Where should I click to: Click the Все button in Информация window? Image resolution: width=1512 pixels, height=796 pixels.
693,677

★ ★ ★ ★ ★ ★ ★

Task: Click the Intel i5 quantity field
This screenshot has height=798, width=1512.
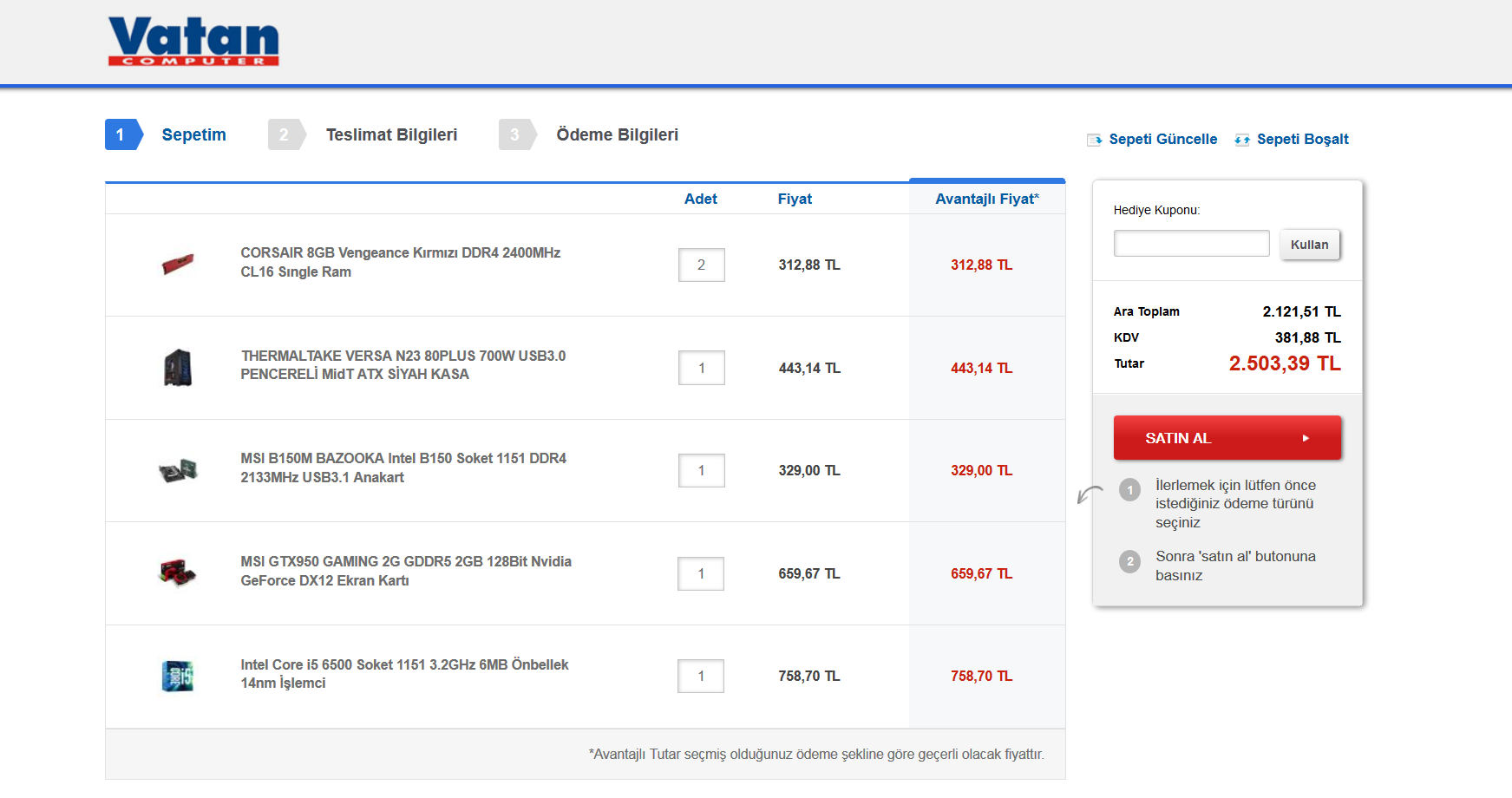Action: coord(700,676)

★ ★ ★ ★ ★ ★ ★

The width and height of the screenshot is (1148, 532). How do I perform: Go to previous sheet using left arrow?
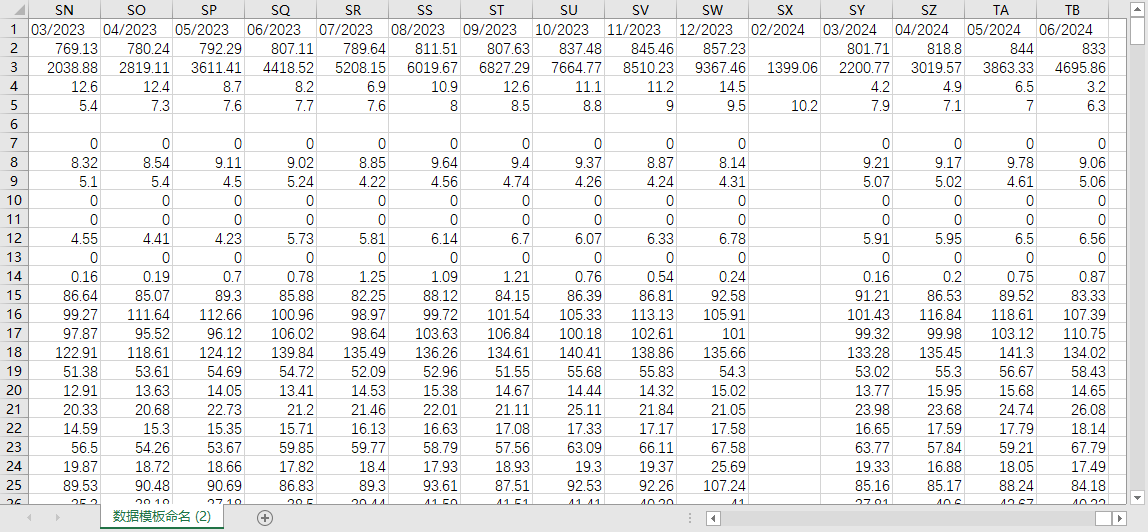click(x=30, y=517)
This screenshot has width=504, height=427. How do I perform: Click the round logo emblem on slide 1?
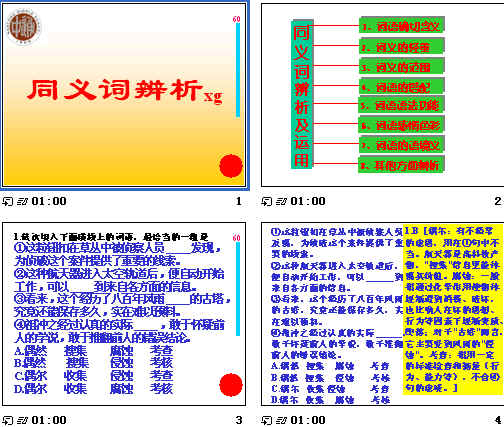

★ ★ ★ ★ ★ ★ ★

● **Request**
Reproduce the records word for word, from the line containing "The width and" through the line containing "This screenshot has width=504, height=427.". Leave out the pictures.

● **Answer to this problem**
The width and height of the screenshot is (1148, 532). How do I perform: Go to previous sheet using left arrow?
click(x=30, y=517)
This screenshot has width=504, height=427. How do I perform: Click the round logo emblem on slide 1?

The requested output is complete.